The crucial importance of the family as an institution in maintaining the State is agreed upon by radical feminists and government ministers alike. Official recognition of its role was revealed in the proposed ‘Ministry of Marriage’ some years back, but it has never been any secret that family life is the backbone of the nation. Its economic value to capitalism in providing both the unpaid maintenance of the labour force, and a floating pool of ‘reserve labour’, i.e. women, has been well documented in Marxist and feminist writings. It also plays a direct ideological role in maintaining the status quo, through channelling the socialization of children into the accepted social structure, a role it shares with ‘education’. These functions of the family show that it is intimately connected with what Gramsci calls ‘political society’ or ‘The State’.1
But what is contradictory about the ideology of the family is that it appears as the area of life most distant from the State, most ‘private’ and entirely non-political.

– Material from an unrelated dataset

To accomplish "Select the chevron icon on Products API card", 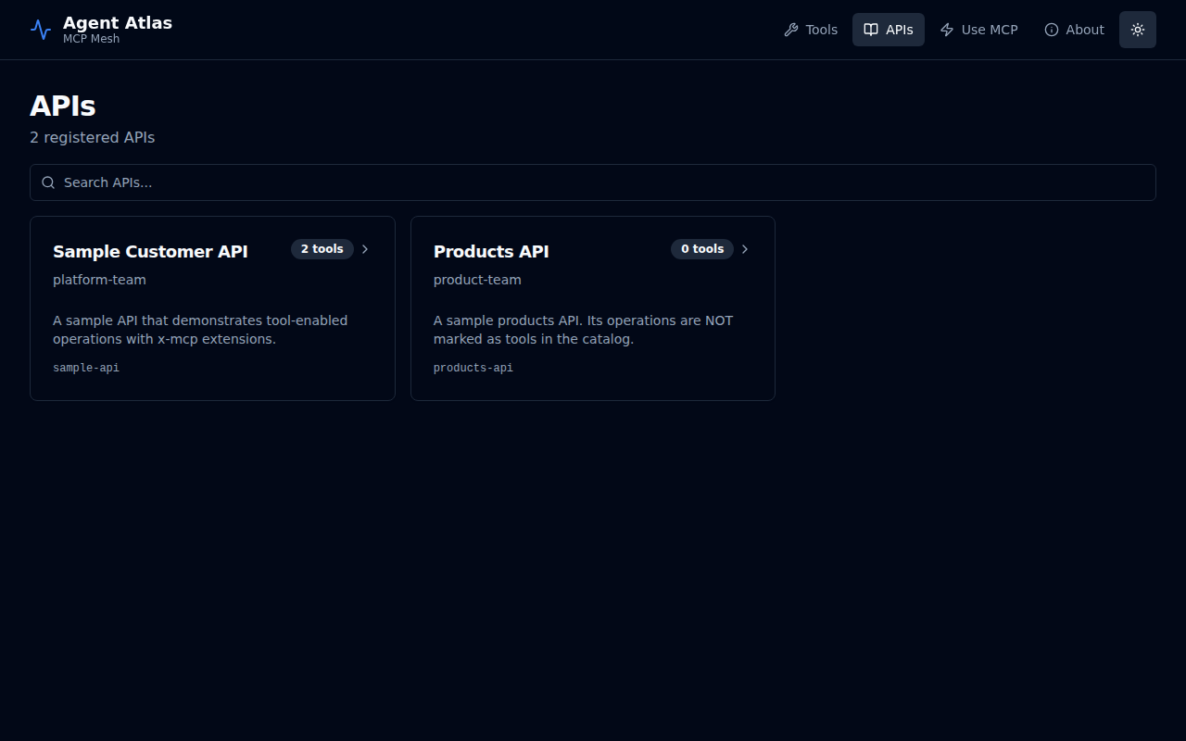I will 744,248.
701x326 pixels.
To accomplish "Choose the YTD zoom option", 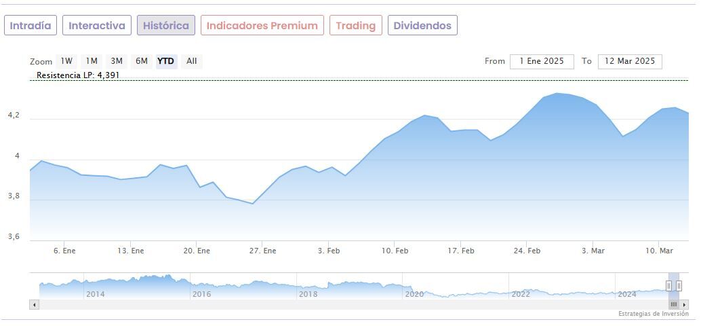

While this is by no means a new phenomenon, it is worth noting that a major Tory achievement in the years leading up to and after 1979 has been to imbue the family with an aura of independence and individualism in total opposition to the State, and particularly the Welfare State: so that while drawing heavily on the economic and social support of the family the government can manage to suggest that this burden is a gift of freedom, a seal of separateness from itself. The representation of the family as an autonomous emotional unit cuts across class and power relations to imply that we all share the same experience. It provides a common sexual and economic goal: images of family life hold out pleasure and leisure as the fulfilment of desires which, if not thus contained, could cause social chaos.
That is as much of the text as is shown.